• _Task brief_
Print only the lines from the one with "You are a GUI" through the end of the data, exactly, and please omit pictures.

--

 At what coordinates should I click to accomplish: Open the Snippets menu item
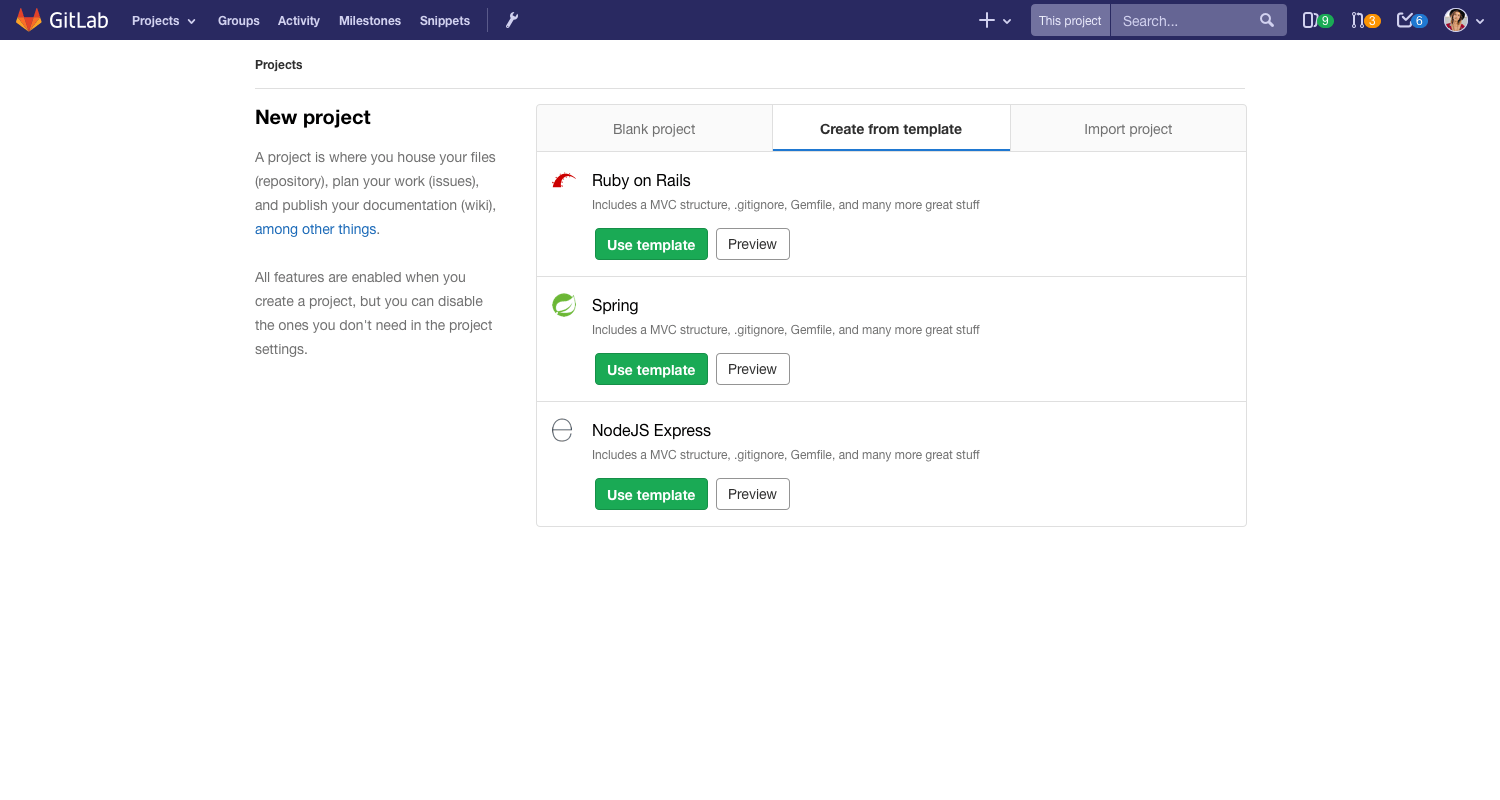click(444, 20)
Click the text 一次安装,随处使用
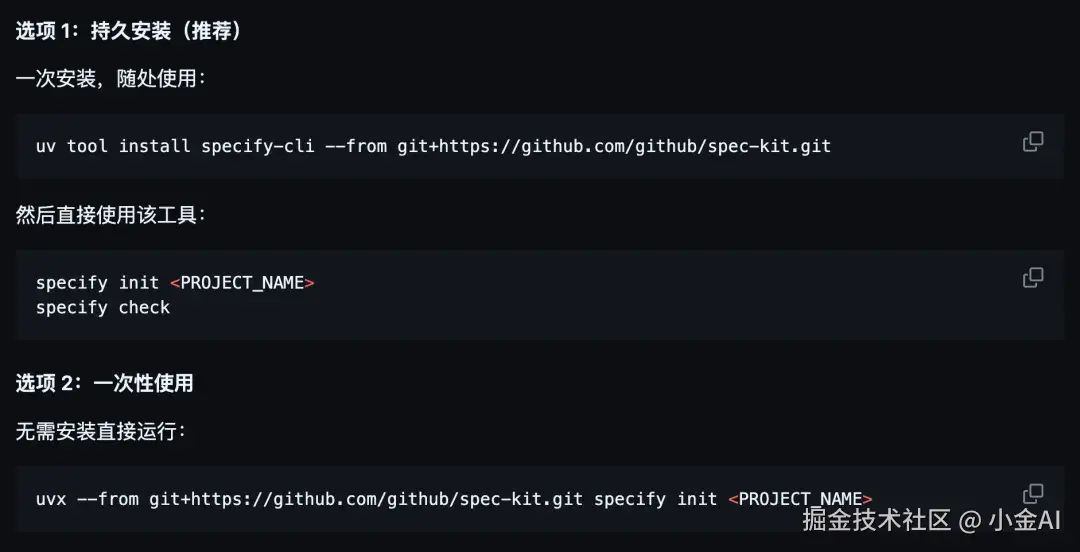This screenshot has height=552, width=1080. [x=110, y=79]
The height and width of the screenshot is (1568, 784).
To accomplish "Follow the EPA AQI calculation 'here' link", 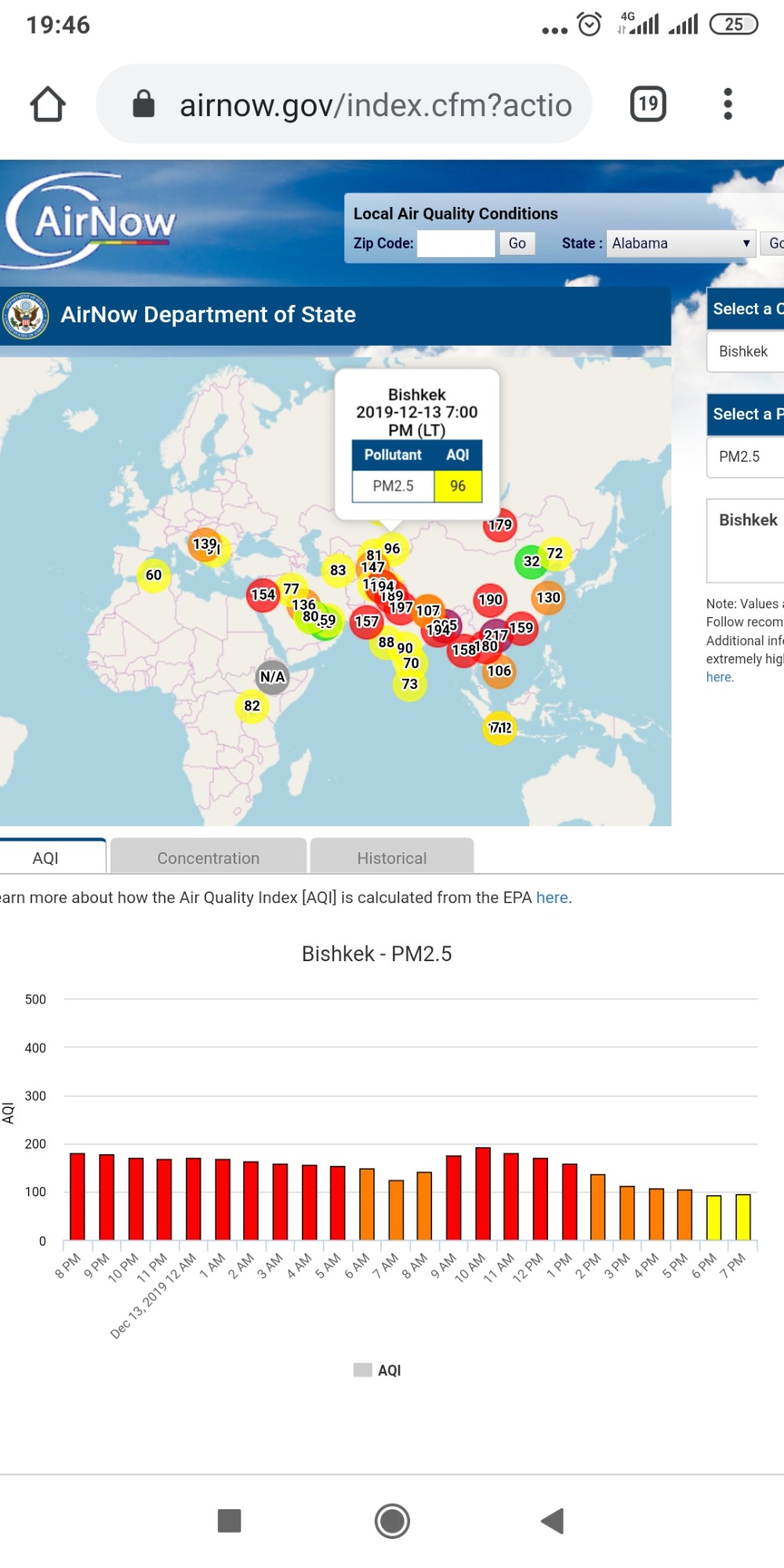I will pos(552,898).
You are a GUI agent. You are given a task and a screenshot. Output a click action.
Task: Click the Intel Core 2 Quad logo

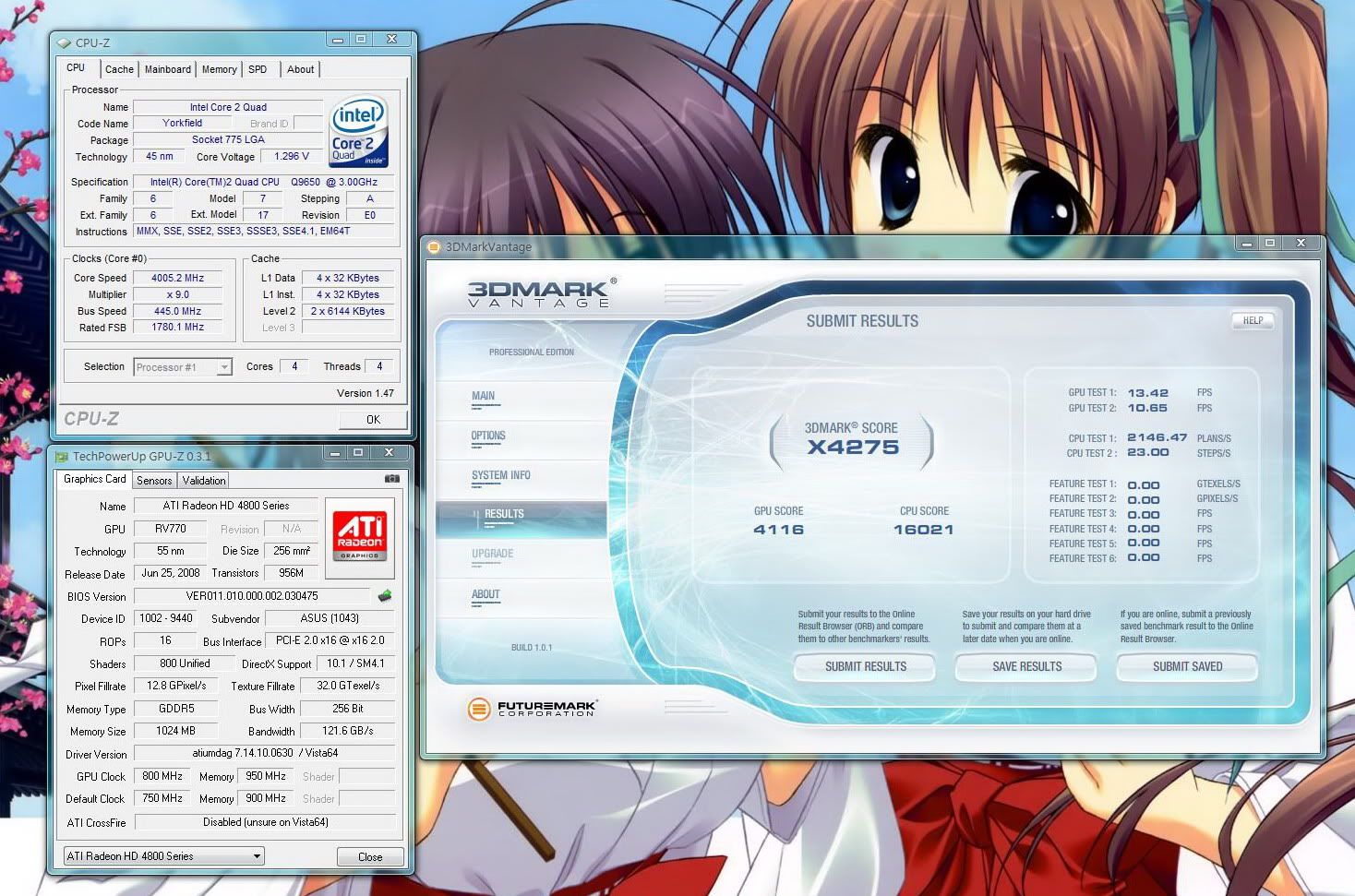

--

• _Exercise result_
You are a GUI agent. You are given a task and a screenshot. Output a click action.
Task: Click the Intel Core 2 Quad logo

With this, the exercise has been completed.